2016 year in preview: The year publishers get smarter about platforms
It was a turning point for publishers in their relationship with the big tech companies like Facebook, Apple and Snapchat, and a sign of what’s to come. If 2015 was the year the publishers pushed caution aside and went all in on platforms, 2016 will be about tension and refinement.
The platforms need publishers’ content to keep users engaged, and keep advertisers paying to reach them, and the premium publishers know their content has value. So look for the platforms to make more concessions, as Facebook has been considering changes to ads on Instant Articles after constraints made it hard for publishers to sell ads. Snapchat is making it easier for publishers to get their Snapchat articles discovered outside of the closed messaging app.
Look for publishers to fine-tune their distribution approaches as they see where investment is paying off, too. Publishing on platforms will move from the shiny-object phase into the realm of hard-headed business decisions. Publishers will begin to get choosier — and to drive a harder bargain with platforms.

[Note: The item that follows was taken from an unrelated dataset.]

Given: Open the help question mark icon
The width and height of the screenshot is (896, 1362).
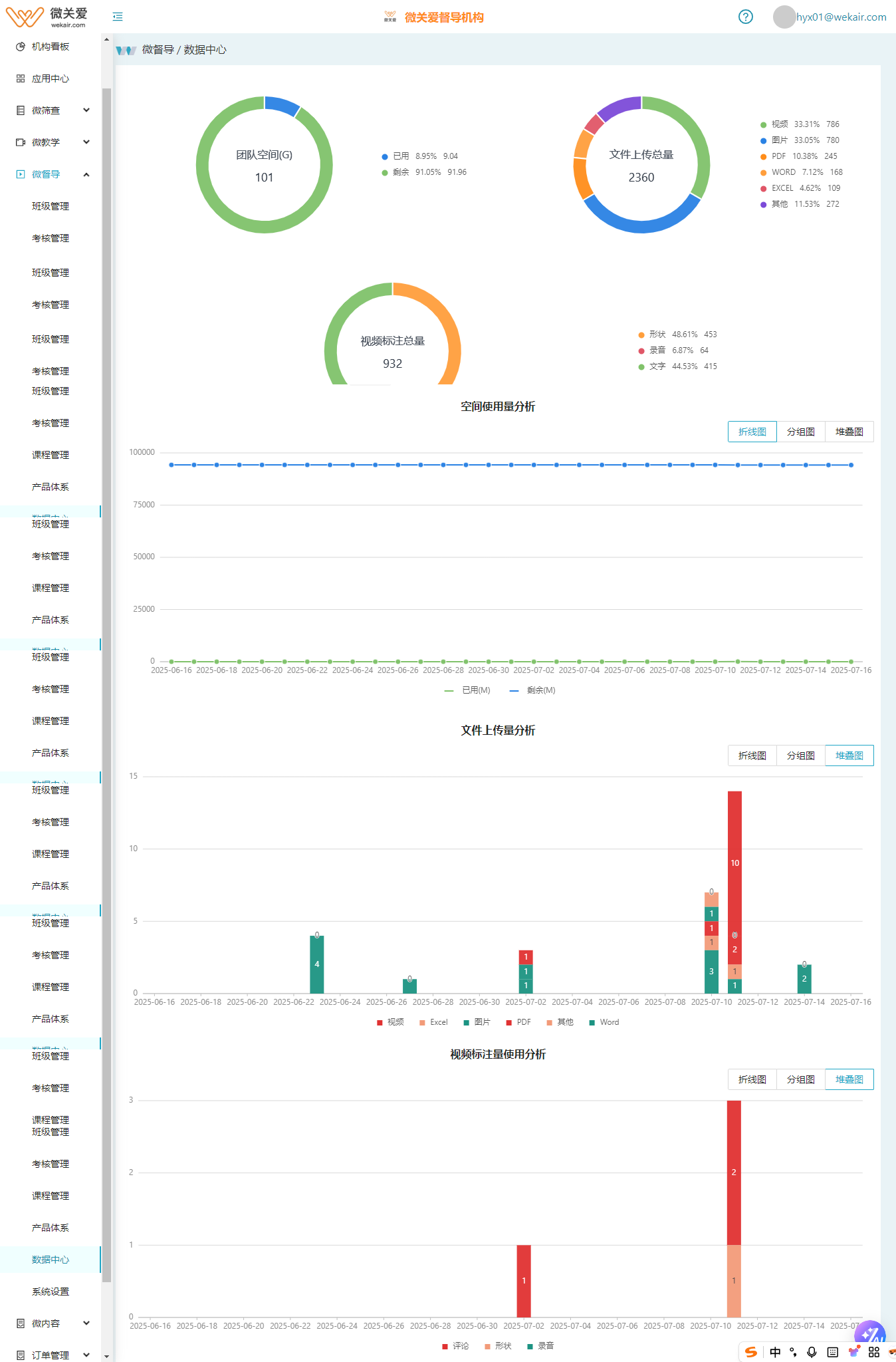Looking at the screenshot, I should [746, 17].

“It’s not a huge resource suck, but you can’t do everything at once,” Andrew Morse, GM of CNN Digital, recently said in explaining why CNN prioritized getting the publisher on Snapchat ahead of Facebook Instant Articles. “You have to phase things.”
The 2015 platform push started with Snapchat launching Discover, a news section populated by customized articles and videos from the likes of CNN, People and Comedy Central. Facebook got top-tier publishers including The New York Times and National Geographic to upload their articles directly to its app through its fast-loading Instant Articles feature. Google and Twitter responded with their own fast-articles tool, AMP, with The Washington Post, Vox Media and many others on board.
In their desire to pull in as many readers and keep them there as long as possible, the platforms need content people want to read, so they’ve courted the publishers.